ParameterTypeRequiredDescription
visibilitystringNoSet to private (default)
The content_type parameter is optional and defaults to application/octet-stream. You don’t need to detect or specify file types.

Response

{
    "uuid": "abc123-def456-ghi789",
    "key": "tmp/abc123-def456-ghi789",
    "url": "https://s3.amazonaws.com/bucket/tmp/abc123...?X-Amz-Signature=...",
    "headers": {
        "Content-Type": "application/octet-stream"
    }
}
The signed URL is valid for a limited time (typically 5 minutes). Upload your file promptly after receiving it.

Step 2: Upload to S3

Use the signed URL to upload your file directly to S3. Include the headers returned in the previous step.
curl -X PUT "${SIGNED_URL}" \
  --data-binary @document.pdf

Step 3: Create or Reuse Document and Attach to Session

After the file is uploaded to S3, create (or reuse) workspace-scoped document(s) and attach them to your extraction session. Use the uploaded key(s) from Step 1.
POST /extractions/sessions/{sessionId}/documents/upload HTTP/1.1
Host: api.raydocs.com
Authorization: Bearer <token>
Content-Type: application/json

{
  "keys": ["tmp/abc123-def456-ghi789"]
}

Request Parameters

ParameterTypeRequiredDescription
keysarray[string]YesUpload key list returned from the signed URL request

Response

{
  "data": [
    {
      "id": "880e8400-e29b-41d4-a716-446655440000",
      "workspace_id": "660e8400-e29b-41d4-a716-446655440000",
      "filename": "invoice_001.pdf",
      "sha256": "6de7f6f5894c9f3fd1f6f8a4d1b3115d0d9b4b19d7a8a661f9fe90f9c2d80c3b",
      "status": "uploaded",
      "created_at": "2024-01-15T10:30:00Z"
    }
  ]
}
Upload/import is storage-only.
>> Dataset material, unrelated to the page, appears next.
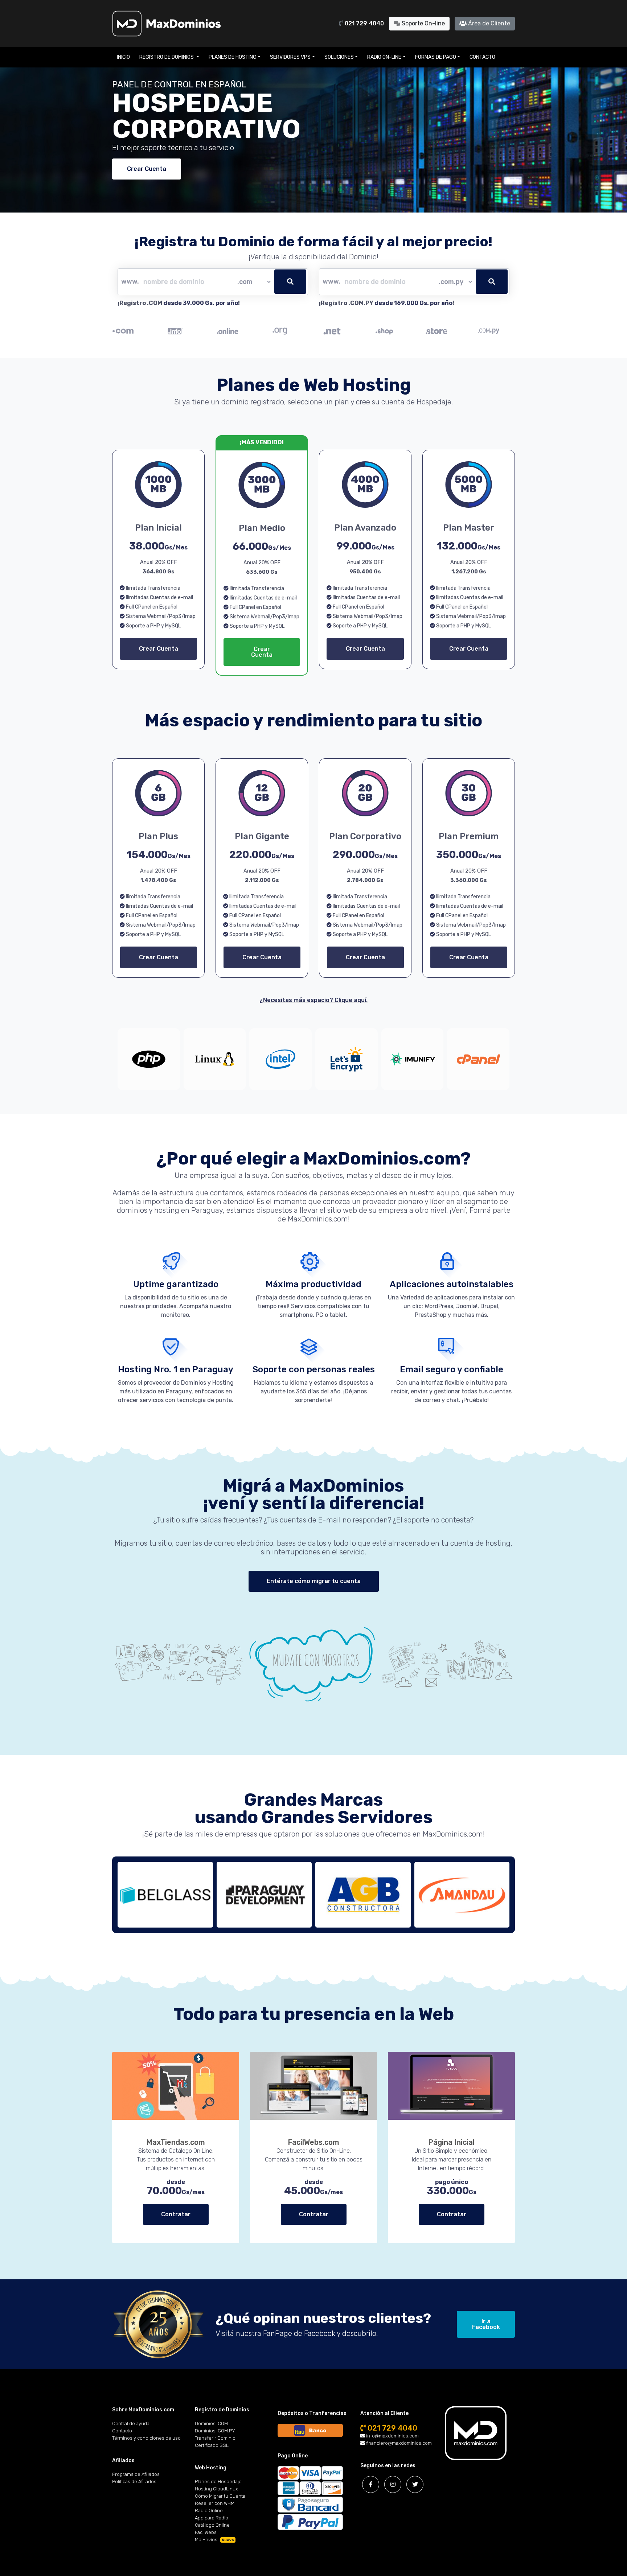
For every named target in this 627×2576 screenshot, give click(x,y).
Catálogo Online (212, 2525)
Parsing is requested explicitly (reparse endpoint) or at extraction run time when required.
Deduplication is content-based at workspace scope. If two uploads have the same bytes, Raydocs reuses the same document record even when filenames differ.

Complete Example

Here’s a complete example in JavaScript:
async function uploadDocument(sessionId, file, apiToken) {
    // Step 1: Get signed URL
    const signedUrlResponse = await fetch(
        "https://api.raydocs.com/vapor/signed-storage-url",
        {
            method: "POST",
            headers: {
                Authorization: `Bearer ${apiToken}`,
                "Content-Type": "application/json",
            },
            body: JSON.stringify({
                visibility: "private",
            }),
        }
    );

    const { url, key, headers } = await signedUrlResponse.json();

    // Step 2: Upload to S3
    await fetch(url, {
        method: "PUT",
        headers: headers,
        body: file,
    });

    // Step 3: Associate with session
    const documentResponse = await fetch(
        `https://api.raydocs.com/extractions/sessions/${sessionId}/documents/upload`,
        {
            method: "POST",
            headers: {
                Authorization: `Bearer ${apiToken}`,
                "Content-Type": "application/json",
            },
            body: JSON.stringify({
                keys: [key],
            }),
        }
    );

    return documentResponse.json();
}

Supported File Formats

PDF, images (PNG, JPEG, TIFF), and Office documents (DOCX, PPTX) are supported.

Alternative: Workspace-first Flow

To create documents in your workspace first (and optionally attach to sessions later), use the workspace document endpoint:
POST /workspaces/{workspaceId}/documents HTTP/1.1
Host: api.raydocs.com
Authorization: Bearer <token>
Content-Type: application/json

{
  "key": "tmp/abc123-def456-ghi789",
  "filename": "invoice.pdf"
}
See Create Workspace Document for full details. You can also import from URL without using signed URLs.

Monitoring Processing Status

After uploading, poll the document endpoint to check processing status:
GET /workspaces/{workspaceId}/documents/{documentId} HTTP/1.1
Host: api.raydocs.com
Authorization: Bearer <token>
Or list all documents in the workspace:
GET /workspaces/{workspaceId}/documents HTTP/1.1
Host: api.raydocs.com
Authorization: Bearer <token>
For session-scoped listing:
GET /extractions/sessions/{sessionId}/documents HTTP/1.1
Host: api.raydocs.com
Authorization: Bearer <token>
Wait for all documents to reach processed status before running an extraction. If you trigger a run early, the API can return 409 with status: parsing_pending, and the manual run will auto-resume once required parsing artifacts are ready.

Error Handling

Common Upload Errors

ErrorCauseSolution
403 Forbidden on S3Signed URL expiredRequest a new signed URL
413 Payload Too LargeFile exceeds size limitCompress or split the document
422 Unprocessable EntityInvalid keyEnsure you’re using the key from Step 1

Processing Failures

If a document’s status becomes failed:
  1. Check the document’s error message via the GET endpoint
  2. Verify the file is a valid, non-corrupted document
  3. Re-upload if the file was damaged during transfer